「やぁ、こんにちは」
店に入って来た短髪の若い男が、少しぎこちない様子でそう言ってにっこりと笑った。
半袖一枚で出歩くにはまだ少し早いんじゃないのと思いつつ、真希は若い男の視線を辿る。
「あ…」
それに気付いた絵美が驚いて頬を赤く染める。
あらら、と真希は思わず微笑んだ。
なんてわかりやすい反応をするんだろう。
こんな風に素直になれたらと真希は絵美を少し羨ましく思った。
「いらっしゃいませ」
耳まで真っ赤になった絵美が短髪の男に向かって言うと、男は優しげな笑顔を絵美に向けた。
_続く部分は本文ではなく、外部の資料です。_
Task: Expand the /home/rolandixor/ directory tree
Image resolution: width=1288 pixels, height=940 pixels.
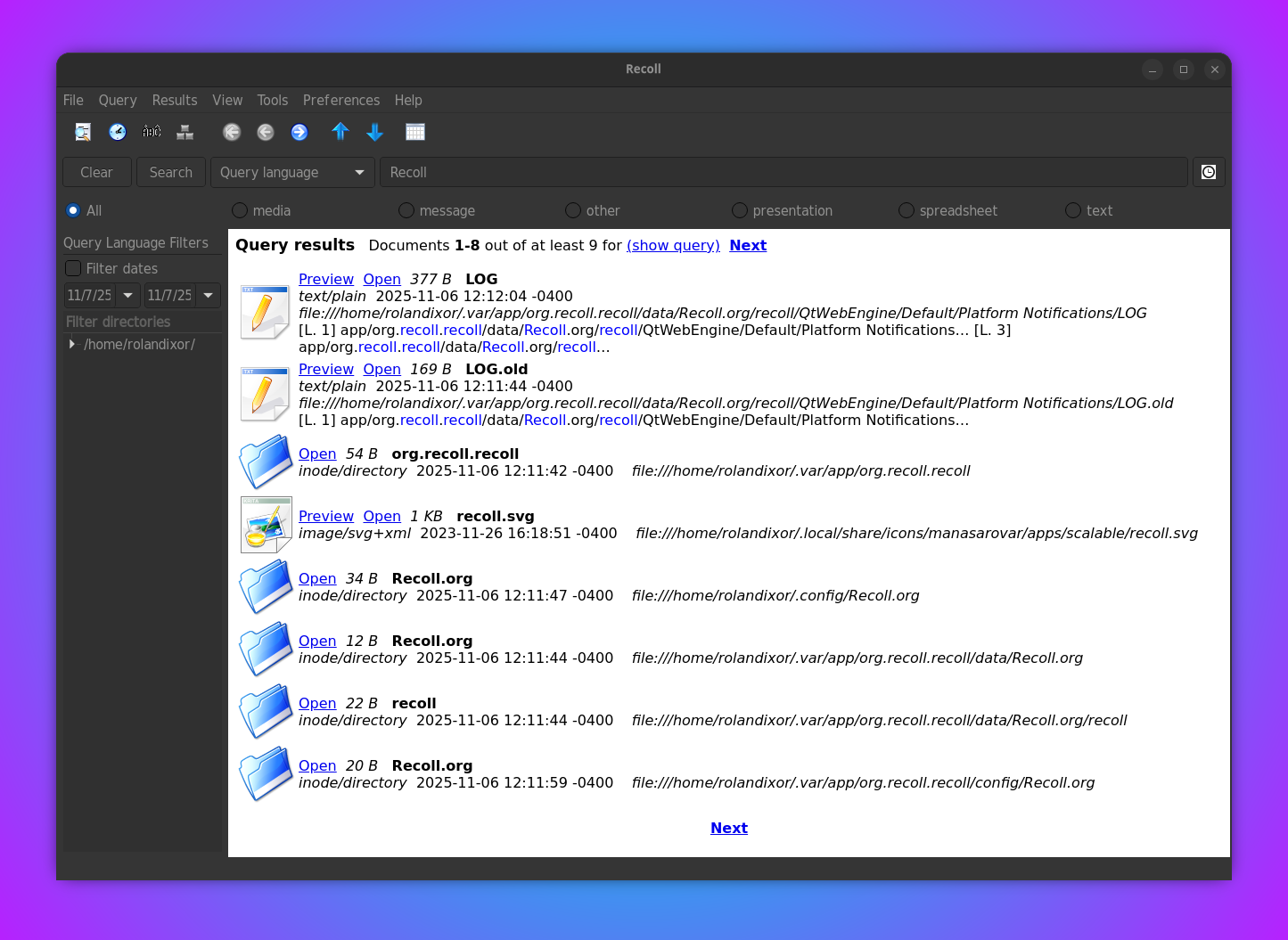Action: point(72,344)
初々しくて爽やかで、なかなかお似合いのふたりだと真希は思った。
「母の日に、花を送りたいんだけど」
見た目によらず高めの穏やかな声で、男は絵美にそう言った。
きっとそれを口実に、絵美が仕事をする姿を見に来たに違いない。
絵美が慌てた表情で「あ、ええと…」と小声で呟きながら真希を見た。
真希はそれに笑顔で返した。
「絵美ちゃん、そのお客様の接客お願いします。ゆっくり相談に乗ってあげてね。あ、あたしはちょっと、文房具の買い出し行ってくるから」
真希はそう言いながら、そそくさとショップバックを持ち、「じゃ、お願いねー」と困り顔の絵美をひとり残して店を出た。
きっと彼が、例のバレンタインの彼に違いない。
「…悪い男じゃ、なさそうよね」
他人の恋愛ごときに年甲斐もなくこんなにもドキドキしてしまうのは、純粋な絵美のことが心配でたまらないからだ。
真希は確かめるようにそう呟いて歩き出した。